W postępowaniu przygotowawczym najpierw podejrzany swobodnie opowiada to co chce powiedzieć (jeżeli zdecyduje się składać wyjaśnienia – ma prawo ich odmówić, jak i odmówić odpowiedzi na poszczególne pytania), a potem odpowiada na pytania prokuratora i swojego obrońcy (jeśli go posiada) oraz pokrzywdzonego (jeżeli występuje w sprawie i jest obecny na przesłuchaniu).
W postępowaniu przed sądem oskarżony najpierw opowiada co sam pamięta (to tzw. swobodna wypowiedź oskarżonego), a potem odpowiada na pytania Sądu i stron. Następnie zaś są mu odczytywane jego uprzednie wyjaśnienia (te złożone w śledztwie lub dochodzeniu) i ma się do tych wyjaśnień ustosunkować, względnie wyjaśnić różnice między tym co zeznał “na gorąco” przed sądem, a tym co zeznał na policji lub w prokuraturze. Należy dodać, iż od przeczytania przez prokuratora aktu oskarżenia oraz następnie złożenia przez oskarżonego wyjaśnień zaczyna się proces karny na etapie sądowym.
Naturalnie należy dodać, iż nie ma żadnego “limitu” ilości przesłuchań podejrzanego, czy też oskarżonego. Oznacza to, że jeżeli będzie trzeba to będzie on mógł być kilkukrotnie przesłuchany. Dodać też trzeba, że oskarżony w postępowaniu sądowym ma prawo głosu i może składać wyjaśnienia odnośnie każdego przeprowadzonego dowodu.
Zobacz serwis: Sprawy karne
Charakter prawny wypowiedzi podejrzanego/oskarżonego
Jednym z najważniejszych (kluczowych) aspektów różniących świadka od podejrzanego (lub oskarżonego) jest pozycja prawna jego wypowiedzi. Chodzi o to, że świadek składa zeznania i grozi mu odpowiedzialność karna za to jeśli są fałszywe. Natomiast podejrzany oraz oskarżony nie składają zeznań – oni składają wyjaśnienia. W związku z powyższym wskazany rygor odpowiedzialności karnej za ich fałszywą treść ich nie dotyczy. Innymi słowy mogą oni bez grożących konsekwencji karnych podawać fakty oraz wygłaszać stwierdzenia odmienne od prawdy.

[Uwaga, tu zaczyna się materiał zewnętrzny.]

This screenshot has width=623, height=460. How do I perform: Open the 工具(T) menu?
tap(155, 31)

W związku z powyższą uwagą należy zatem wysunąć logiczny wniosek, iż jeżeli podejrzany (czy też oskarżony) nie ponosi odpowiedzialności karnej za wyjaśnienia niezgodne z prawdą, to reguła ta dotyczy wszystkich jego wypowiedzi (wszystkich jego wyjaśnień). Innymi słowy, podejrzany (oskarżony) mogą w toku procesu zmieniać swoje wyjaśnienia. Teoretycznie ta zmiana może być nawet totalnie diametralna (o tzw. “360 stopni”)

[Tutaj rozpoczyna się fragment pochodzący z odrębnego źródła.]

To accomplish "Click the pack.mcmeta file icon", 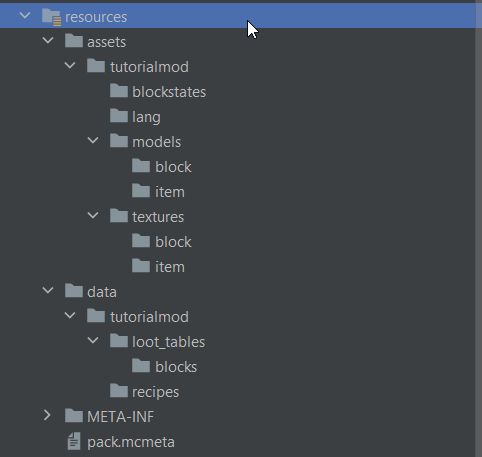I will point(74,441).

Oskarżony, który twierdził że nigdy nie widział komórki pokrzywdzonej i nigdy jej takowej nie ukradł, może nagle stwierdzić że poprzednio głupio kłamał, ale obecnie powie prawdę i stwierdzić, że widział i znał tę komórkę, ale nie ukradł jej bo widział że pokrzywdzona w dniu rzekomej kradzieży sama wrzuciła aparat do morza.
Kwestia znaczenia procesowego zmiany wyjaśnień oskarżonego
Wyjaśnienia oskarżonego są przez Sąd zawsze szczególnie wnikliwie badane i są one wnikliwie konfrontowane z treścią innych przeprowadzonych dowodów. Jeżeli Sąd uzna je za wiarygodne, mogą one stanowić podstawę ustaleń Sądu, a nawet podstawę wyroku.
W związku z powyższym należy wprost wskazać, iż o ile oskarżony (podejrzany) mogą w procesie karnym wielokrotnie zmieniać swoje wyjaśnienia (i to nawet w taki sposób że będą one same sprzeczne z sobą) to zawsze aktualne pozostanie pytania o ogólną wiarygodność takich zmiennych wyjaśnień.